Hozan Osman

Personal information
- Date of birth: 16 May 2003 (age 23)
- Place of birth: Arnhem, Netherlands
- Height: 1.78 m (5 ft 10 in)
- Position: Winger

Team information
- Current team: Paradiso
- Number: 18

Youth career
- 2009–2019: ESA Rijkerswoerd
- 2019–2023: De Graafschap
- 2024–2025: NEC

Senior career*
- Years: Team / Apps / (Gls)
- 2025–: Paradiso / 3 / (3)

International career^{‡}
- 2022–2023: Syria U20 / 7 / (4)
- 2022–: Syria / 1 / (0)

= Hozan Osman =

Syrian footballer

Hozan Osman (هوزان عثمان; born 16 May 2003) is a professional footballer who plays as a winger for the Swiss club Paradiso.
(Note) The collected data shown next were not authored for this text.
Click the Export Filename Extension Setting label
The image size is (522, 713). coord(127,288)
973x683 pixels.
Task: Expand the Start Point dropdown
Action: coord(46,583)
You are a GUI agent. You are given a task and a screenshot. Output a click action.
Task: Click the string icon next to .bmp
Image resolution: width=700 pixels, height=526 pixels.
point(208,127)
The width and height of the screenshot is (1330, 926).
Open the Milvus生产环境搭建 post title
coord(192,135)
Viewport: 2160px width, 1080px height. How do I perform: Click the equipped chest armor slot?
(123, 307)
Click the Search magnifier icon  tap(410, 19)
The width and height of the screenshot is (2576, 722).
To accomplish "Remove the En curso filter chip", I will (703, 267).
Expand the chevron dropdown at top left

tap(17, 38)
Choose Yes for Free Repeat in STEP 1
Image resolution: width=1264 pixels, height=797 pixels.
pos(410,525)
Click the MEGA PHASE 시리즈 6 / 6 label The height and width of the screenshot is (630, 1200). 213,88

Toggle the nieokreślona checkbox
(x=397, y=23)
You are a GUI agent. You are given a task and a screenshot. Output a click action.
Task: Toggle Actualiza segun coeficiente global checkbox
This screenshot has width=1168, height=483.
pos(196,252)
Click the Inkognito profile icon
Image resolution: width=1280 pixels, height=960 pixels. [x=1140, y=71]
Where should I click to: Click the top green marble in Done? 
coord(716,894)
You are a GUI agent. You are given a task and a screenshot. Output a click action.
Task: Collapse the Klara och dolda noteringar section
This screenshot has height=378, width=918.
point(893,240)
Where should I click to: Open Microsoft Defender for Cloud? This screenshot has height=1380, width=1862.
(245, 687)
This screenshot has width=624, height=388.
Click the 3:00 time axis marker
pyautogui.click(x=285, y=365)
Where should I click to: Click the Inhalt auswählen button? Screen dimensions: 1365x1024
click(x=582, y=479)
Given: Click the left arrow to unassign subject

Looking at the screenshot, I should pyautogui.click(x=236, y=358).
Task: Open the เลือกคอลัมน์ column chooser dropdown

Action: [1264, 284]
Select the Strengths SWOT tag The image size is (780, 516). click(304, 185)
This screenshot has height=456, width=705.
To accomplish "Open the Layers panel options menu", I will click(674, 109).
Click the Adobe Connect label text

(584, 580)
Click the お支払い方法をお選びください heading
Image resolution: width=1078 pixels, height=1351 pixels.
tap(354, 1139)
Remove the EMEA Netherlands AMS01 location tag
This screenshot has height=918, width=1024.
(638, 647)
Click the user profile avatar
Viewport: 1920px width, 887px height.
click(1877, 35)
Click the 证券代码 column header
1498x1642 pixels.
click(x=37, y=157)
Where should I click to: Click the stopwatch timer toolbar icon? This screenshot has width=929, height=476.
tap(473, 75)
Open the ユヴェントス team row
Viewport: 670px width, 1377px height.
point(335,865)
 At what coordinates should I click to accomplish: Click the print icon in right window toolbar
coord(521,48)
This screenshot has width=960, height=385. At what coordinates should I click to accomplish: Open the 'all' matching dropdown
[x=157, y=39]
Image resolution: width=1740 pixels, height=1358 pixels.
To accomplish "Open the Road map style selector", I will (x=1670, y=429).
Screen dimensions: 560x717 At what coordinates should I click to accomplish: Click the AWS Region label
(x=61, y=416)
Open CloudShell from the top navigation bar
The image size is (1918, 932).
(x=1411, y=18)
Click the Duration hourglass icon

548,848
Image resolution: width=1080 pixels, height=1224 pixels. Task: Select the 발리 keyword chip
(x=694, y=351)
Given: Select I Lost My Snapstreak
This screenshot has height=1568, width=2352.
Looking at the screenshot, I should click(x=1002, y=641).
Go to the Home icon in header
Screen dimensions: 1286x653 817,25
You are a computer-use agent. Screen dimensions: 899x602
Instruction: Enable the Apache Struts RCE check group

Born in Netherlands he plays for the Syria national team.

==Career==
Osman began playing youth football in his local Arnhem at the age of 4 with ESA Rijkerswoerd. He moved to the youth academy of De Graafschap in 2019. He was promoted to De Graafschap U21 side in 2022.

==International career==
Born in Arnhem, Osman is of Syrian descent . He represented the Syria U20s for the 2022 WAFF U-23 Championship. He debuted with the senior Syria national team in a friendly game with Venezuela in November 2022.